The problem
Would you please return every line from the listing that contains the word "otwartym"?
===== Input material =====
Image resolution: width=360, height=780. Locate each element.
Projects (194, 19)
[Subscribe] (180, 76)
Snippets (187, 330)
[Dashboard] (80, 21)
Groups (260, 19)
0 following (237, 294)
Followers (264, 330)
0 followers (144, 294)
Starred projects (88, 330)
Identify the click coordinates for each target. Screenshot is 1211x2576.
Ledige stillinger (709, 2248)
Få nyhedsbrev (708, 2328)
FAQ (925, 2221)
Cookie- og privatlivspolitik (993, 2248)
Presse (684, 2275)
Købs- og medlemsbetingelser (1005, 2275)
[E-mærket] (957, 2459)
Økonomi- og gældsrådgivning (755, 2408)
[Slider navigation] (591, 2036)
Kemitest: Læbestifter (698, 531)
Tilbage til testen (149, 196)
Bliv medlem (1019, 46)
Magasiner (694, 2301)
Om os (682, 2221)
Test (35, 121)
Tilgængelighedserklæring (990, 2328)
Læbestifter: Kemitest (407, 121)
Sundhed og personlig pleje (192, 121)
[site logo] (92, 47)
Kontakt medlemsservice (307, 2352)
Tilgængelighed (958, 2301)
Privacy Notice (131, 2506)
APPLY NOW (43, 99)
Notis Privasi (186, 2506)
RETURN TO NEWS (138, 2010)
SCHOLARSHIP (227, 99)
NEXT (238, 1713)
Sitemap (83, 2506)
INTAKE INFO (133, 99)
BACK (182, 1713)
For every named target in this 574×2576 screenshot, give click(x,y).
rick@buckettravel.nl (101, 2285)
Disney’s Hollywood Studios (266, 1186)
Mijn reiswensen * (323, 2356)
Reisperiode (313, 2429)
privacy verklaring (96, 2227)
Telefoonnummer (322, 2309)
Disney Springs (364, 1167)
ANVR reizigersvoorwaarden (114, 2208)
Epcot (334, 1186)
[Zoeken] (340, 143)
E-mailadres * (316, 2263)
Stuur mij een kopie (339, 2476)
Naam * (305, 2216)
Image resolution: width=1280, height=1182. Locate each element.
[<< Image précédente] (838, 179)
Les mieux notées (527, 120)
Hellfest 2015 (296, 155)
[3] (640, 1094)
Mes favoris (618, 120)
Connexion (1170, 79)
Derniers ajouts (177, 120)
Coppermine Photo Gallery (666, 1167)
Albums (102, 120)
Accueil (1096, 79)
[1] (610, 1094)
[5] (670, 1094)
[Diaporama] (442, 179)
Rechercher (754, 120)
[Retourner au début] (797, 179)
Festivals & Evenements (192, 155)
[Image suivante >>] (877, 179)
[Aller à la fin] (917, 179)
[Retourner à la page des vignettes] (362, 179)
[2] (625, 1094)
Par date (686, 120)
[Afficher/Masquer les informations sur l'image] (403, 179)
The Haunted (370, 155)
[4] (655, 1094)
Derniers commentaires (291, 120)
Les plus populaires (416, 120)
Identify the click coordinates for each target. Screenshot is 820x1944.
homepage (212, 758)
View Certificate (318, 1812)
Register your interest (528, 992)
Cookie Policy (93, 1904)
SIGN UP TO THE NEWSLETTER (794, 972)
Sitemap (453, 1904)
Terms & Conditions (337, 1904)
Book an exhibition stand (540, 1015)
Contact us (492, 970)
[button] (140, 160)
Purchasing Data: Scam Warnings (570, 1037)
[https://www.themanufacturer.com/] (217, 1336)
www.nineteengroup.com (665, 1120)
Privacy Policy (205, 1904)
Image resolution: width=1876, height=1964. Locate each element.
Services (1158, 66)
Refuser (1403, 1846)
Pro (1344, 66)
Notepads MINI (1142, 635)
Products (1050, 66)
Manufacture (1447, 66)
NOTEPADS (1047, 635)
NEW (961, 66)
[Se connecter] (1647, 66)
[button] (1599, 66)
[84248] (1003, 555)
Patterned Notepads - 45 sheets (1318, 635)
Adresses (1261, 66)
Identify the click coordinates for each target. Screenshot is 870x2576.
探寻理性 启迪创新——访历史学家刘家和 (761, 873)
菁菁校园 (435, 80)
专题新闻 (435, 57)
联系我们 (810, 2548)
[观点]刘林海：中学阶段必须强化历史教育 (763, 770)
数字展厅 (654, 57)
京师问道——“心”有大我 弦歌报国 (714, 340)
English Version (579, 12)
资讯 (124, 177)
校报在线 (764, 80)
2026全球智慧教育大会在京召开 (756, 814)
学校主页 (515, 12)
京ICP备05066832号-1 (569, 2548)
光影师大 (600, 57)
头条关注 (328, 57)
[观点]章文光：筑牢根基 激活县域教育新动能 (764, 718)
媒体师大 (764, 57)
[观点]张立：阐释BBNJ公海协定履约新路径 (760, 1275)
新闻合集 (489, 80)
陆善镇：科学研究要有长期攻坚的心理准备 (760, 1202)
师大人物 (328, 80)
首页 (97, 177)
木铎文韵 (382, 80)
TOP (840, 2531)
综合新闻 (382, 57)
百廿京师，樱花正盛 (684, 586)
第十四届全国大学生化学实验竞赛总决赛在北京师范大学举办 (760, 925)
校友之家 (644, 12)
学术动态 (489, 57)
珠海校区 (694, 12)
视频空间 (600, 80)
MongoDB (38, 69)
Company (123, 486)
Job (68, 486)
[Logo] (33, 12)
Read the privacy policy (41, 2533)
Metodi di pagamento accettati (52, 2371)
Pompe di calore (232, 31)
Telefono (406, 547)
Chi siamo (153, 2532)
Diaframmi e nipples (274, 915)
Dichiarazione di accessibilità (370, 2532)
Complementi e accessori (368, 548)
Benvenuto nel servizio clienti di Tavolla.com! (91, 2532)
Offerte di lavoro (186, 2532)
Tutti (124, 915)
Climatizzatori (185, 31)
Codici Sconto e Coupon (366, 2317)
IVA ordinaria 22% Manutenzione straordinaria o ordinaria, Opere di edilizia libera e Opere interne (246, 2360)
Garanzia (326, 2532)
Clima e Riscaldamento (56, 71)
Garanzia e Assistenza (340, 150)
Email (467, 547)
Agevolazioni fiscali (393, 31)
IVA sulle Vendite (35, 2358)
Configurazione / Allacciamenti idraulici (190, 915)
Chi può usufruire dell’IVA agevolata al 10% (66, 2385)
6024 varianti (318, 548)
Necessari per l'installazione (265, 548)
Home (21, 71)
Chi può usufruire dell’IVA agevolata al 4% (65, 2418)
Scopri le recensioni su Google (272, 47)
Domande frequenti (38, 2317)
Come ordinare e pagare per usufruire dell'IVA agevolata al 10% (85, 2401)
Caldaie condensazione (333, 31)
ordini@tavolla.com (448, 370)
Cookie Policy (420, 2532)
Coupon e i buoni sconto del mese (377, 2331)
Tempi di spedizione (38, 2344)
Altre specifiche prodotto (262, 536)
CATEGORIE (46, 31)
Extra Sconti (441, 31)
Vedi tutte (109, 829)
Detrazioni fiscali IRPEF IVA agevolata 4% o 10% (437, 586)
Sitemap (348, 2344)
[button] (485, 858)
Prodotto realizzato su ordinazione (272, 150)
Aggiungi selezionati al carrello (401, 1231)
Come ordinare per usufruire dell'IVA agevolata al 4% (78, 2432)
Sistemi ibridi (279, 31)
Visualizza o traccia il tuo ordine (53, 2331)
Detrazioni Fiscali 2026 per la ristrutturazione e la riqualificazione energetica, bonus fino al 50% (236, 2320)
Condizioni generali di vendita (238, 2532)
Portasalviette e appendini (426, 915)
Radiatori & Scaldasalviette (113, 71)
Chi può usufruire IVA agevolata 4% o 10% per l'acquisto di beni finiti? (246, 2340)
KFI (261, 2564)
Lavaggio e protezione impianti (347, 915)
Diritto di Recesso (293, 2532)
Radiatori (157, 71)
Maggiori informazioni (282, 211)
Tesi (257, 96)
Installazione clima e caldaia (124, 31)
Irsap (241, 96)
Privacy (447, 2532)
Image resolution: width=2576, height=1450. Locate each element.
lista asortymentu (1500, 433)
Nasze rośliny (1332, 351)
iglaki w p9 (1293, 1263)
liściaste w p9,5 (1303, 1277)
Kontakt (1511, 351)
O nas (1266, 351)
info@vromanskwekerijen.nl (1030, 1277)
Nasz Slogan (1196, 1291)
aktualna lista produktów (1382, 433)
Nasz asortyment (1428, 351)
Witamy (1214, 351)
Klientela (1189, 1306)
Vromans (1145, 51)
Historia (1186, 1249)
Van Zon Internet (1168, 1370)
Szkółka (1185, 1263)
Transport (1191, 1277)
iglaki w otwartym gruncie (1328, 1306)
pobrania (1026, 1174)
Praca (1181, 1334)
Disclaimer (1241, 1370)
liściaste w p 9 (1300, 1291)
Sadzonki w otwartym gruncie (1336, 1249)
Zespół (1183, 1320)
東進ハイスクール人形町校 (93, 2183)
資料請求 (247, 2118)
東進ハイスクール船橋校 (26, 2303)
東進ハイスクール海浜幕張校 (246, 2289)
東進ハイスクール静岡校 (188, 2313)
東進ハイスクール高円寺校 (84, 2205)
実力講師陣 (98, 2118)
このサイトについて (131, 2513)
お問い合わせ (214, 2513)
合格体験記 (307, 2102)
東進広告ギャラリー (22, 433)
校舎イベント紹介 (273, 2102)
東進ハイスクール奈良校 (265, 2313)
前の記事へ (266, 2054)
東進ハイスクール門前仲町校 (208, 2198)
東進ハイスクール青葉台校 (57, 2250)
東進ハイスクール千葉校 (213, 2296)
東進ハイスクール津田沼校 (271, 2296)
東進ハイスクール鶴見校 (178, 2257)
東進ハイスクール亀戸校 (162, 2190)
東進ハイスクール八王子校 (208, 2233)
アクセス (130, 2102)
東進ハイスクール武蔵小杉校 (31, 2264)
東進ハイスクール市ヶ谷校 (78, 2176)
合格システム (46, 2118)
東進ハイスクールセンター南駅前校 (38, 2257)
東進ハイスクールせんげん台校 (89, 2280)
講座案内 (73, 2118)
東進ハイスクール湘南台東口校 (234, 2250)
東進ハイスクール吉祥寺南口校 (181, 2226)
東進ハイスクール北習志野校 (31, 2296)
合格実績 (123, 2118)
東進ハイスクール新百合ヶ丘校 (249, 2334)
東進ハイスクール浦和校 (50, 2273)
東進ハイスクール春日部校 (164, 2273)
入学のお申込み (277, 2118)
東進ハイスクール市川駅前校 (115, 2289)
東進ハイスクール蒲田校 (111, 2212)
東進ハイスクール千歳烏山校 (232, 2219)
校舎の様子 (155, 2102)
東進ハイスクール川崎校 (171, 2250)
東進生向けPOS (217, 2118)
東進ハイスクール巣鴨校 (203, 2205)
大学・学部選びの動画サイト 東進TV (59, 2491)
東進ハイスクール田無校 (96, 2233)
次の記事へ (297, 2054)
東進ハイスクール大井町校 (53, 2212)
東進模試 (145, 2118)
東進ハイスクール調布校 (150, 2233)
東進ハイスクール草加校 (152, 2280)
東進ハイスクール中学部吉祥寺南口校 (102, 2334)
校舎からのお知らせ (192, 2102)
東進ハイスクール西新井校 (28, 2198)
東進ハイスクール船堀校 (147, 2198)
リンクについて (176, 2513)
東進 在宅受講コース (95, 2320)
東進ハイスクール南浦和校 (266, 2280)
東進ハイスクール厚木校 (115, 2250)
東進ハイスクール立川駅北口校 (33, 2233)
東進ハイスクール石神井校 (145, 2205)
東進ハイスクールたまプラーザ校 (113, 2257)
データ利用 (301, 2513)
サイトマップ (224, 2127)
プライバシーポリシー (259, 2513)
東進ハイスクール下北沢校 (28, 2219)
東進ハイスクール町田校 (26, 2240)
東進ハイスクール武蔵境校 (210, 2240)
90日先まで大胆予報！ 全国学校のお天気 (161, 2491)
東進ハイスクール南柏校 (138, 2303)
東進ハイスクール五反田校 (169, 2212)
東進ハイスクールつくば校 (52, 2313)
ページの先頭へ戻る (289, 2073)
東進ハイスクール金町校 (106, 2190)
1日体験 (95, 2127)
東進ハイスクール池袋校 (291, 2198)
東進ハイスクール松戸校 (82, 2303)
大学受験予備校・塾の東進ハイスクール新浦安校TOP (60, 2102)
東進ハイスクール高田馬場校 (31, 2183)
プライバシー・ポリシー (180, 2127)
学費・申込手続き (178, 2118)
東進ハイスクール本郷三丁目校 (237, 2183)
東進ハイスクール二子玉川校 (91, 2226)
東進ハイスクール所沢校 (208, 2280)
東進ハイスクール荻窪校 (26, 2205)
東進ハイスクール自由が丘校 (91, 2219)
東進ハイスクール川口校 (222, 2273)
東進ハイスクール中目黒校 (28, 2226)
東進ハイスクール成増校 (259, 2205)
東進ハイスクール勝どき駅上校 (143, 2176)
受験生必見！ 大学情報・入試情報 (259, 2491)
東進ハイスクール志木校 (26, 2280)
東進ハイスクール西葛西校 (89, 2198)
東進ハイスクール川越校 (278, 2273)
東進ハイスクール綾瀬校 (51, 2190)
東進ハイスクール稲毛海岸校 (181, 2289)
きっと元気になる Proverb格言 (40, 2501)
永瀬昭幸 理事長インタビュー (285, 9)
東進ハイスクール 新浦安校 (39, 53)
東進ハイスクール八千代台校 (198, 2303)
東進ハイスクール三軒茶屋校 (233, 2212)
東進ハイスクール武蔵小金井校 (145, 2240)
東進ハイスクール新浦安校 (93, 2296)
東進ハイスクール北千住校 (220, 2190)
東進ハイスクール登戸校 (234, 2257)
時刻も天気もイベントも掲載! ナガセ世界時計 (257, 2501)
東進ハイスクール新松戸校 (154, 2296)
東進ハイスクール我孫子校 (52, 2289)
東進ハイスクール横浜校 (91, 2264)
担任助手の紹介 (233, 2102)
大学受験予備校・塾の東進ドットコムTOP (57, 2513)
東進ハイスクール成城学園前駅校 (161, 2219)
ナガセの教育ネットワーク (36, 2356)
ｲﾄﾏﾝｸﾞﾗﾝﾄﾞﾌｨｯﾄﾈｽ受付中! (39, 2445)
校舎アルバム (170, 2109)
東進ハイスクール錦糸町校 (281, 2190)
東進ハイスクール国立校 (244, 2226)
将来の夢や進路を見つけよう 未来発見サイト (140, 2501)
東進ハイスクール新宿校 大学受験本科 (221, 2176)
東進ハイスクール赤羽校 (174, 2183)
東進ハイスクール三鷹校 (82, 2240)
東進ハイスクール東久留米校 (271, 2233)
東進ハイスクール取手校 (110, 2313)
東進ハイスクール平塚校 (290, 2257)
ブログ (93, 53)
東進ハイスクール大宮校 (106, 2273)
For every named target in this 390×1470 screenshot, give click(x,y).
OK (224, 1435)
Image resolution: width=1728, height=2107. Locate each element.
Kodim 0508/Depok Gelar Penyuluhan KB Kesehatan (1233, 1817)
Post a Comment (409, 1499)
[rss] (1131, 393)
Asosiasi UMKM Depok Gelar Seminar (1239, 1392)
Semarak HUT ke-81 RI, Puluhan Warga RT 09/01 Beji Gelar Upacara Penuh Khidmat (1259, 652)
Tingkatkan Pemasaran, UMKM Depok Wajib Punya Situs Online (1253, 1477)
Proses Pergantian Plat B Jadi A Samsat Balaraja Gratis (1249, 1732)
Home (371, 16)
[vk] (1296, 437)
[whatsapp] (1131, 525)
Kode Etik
=====
Task answer
iglaki w otwartym gruncie (1328, 1306)
Sadzonki w otwartym gruncie (1336, 1249)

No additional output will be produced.